Intercellular communication via gap junctions begins in the eight-cell stage in early mouse embryos. We have studied the timing of this event in relation to compaction, and have begun to explore some of the possible control mechanisms underlying it. Gap junction formation was inferred by measuring ionic coupling as well as by observing the intercellular transfer of fluorescent dye. Embryos were obtained early on Day 3 of pregnancy by flushing the oviducts of HA/ICR mice that had been mated with CB6F1/J males. Gap junctions were detected only in those embryos which had achieved the fully compacted state. Inhibition of protein synthesis by cycloheximide treatment beginning as early as the late four-cell stage failed to block compaction or the acquisition of gap junctions, demonstrating that the necessary proteinaceous components are present in advance of these events. In order to test the possibility that gap junctions could be induced to form prematurely, fully compacted, communication-competent eight-cell embryos were aggregated with two- or four-cell embryos. Even after 10 hr of aggregation, no interembryonic gap junctions could be detected. Fully compacted eight-cell embryos when aggregated with each other, however, became ionically coupled within 3-5 hr. The number of interembryonic junctional channels was judged to be effectively small, since the aggregated embryos exhibited obvious ionic coupling but very weak dye coupling. In contrast to gap junction formation within embryos, junction formation between embryos was blocked by cycloheximide. These results demonstrate that gap junction formation in early mouse embryos is under precise temporal control, involving the assembly or mobilisation of preexisting components. This stockpile of components is either unavailable or insufficient to allow the formation of additional gap junctions between aggregated communication-competent embryos without new protein synthesis.

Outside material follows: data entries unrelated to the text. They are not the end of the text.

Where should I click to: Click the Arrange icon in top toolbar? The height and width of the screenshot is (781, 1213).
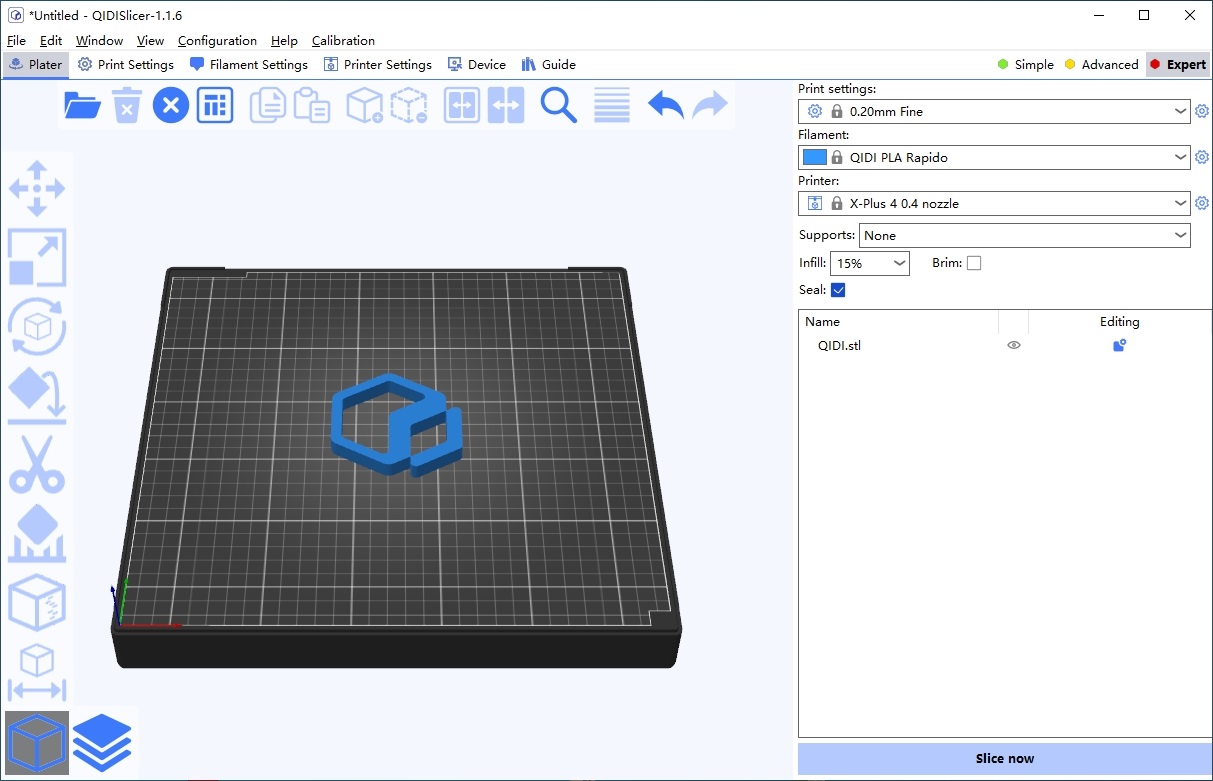(215, 105)
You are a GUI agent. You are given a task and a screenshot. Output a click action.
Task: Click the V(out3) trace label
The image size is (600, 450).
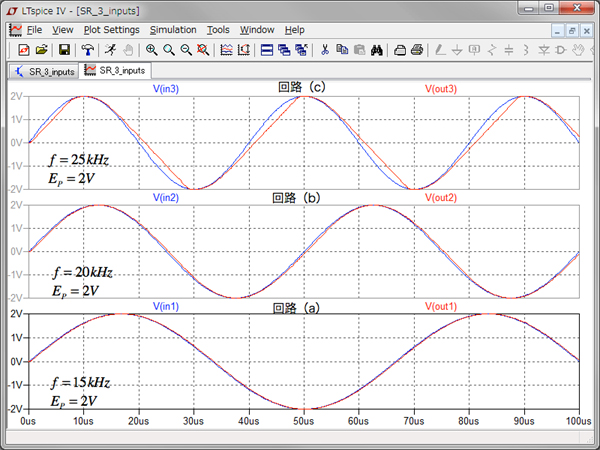click(x=441, y=89)
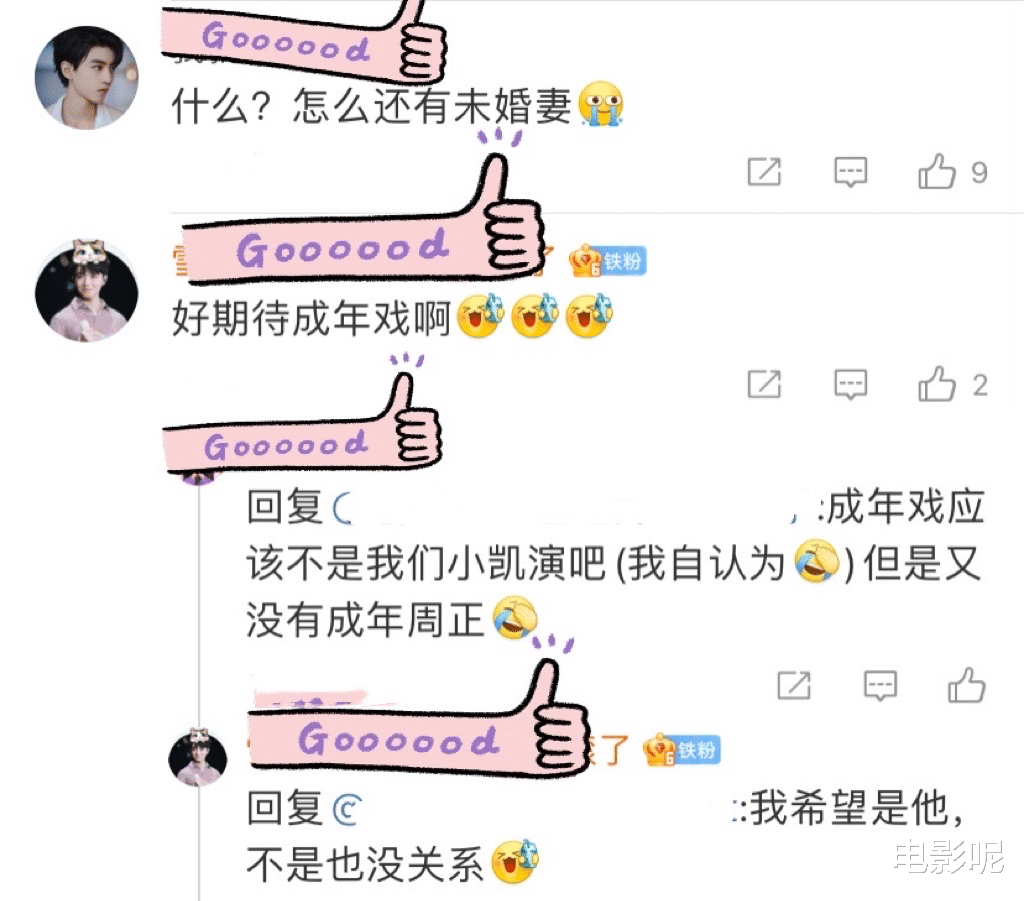Tap the comment text 什么？怎么还有未婚妻
The image size is (1024, 901).
(x=371, y=106)
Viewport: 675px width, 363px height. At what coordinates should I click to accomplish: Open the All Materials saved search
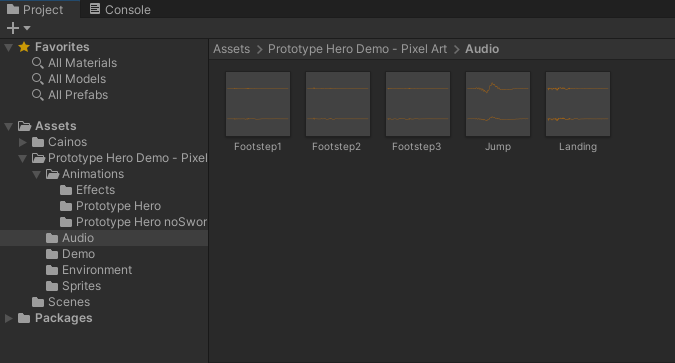coord(74,63)
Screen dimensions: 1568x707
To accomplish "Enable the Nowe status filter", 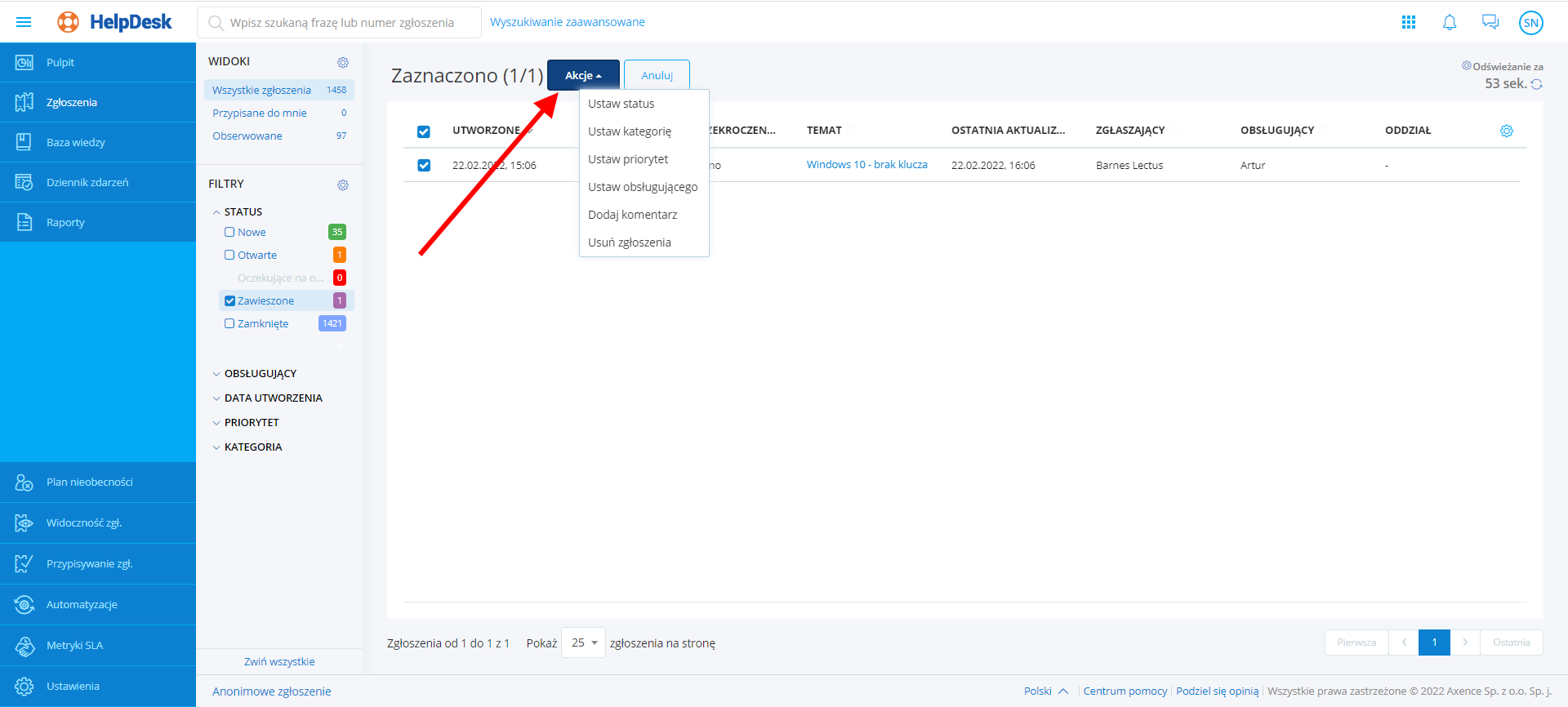I will tap(230, 233).
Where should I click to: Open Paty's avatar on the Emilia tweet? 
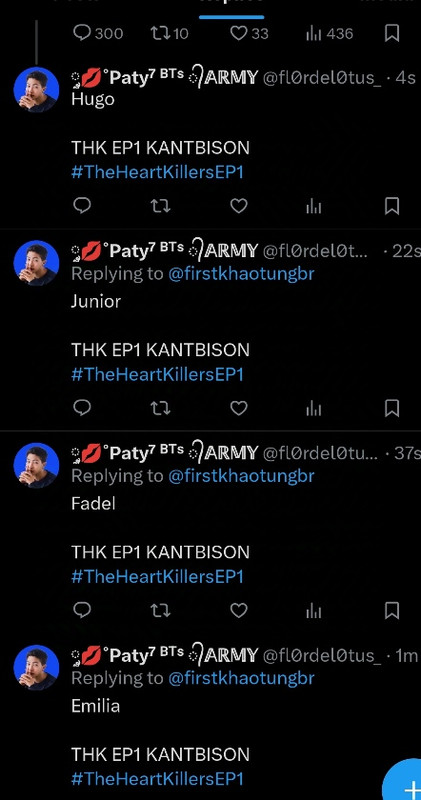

Differential contributions of connexin37 and connexin43 to oogenesis revealed in chimeric reaggregated mouse ovaries.

The gap junction proteins connexin37 and connexin43 are required for ovarian folliculogenesis in the mouse. To define their respective roles in oogenesis, chimeric ovaries containing either null mutant oocytes and wild-type granulosa cells or the reverse combination were grafted to the renal capsules of immunodeficient female mice. After three weeks, the oocytes were tested for meiotic competence and fertilizability in vitro. Ovaries composed of connexin43-deficient oocytes and wild-type granulosa cells produced antral follicles enclosing oocytes that could develop to at least the two-cell stage, demonstrating that oocytes need not express connexin43 to reach maturity. Conversely, both follicle development and oocyte maturation were impaired in ovaries containing either wild-type oocytes and connexin43-deficient granulosa cells or connexin37-deficient oocytes and wild-type granulosa cells. Thus absence of connexin43 from granulosa cells or connexin37 from oocytes is sufficient to compromise both oocyte and follicle development. Wild-type oocytes paired with connexin37-deficient granulosa cells generated antral follicles containing oocytes that developed to at least the two-cell stage. Therefore, connexin37 absence from granulosa cells need not impair fertility in mice. Dye transfer experiments revealed persistent oocyte-granulosa cell coupling in those follicles, indicating functional compensation by another connexin. The results indicate that mouse oocytes do not need to express connexin43 in order to develop into meiotically competent, fertilizable gametes, but must express connexin37 for communication with granulosa cells, a requirement for oogenesis.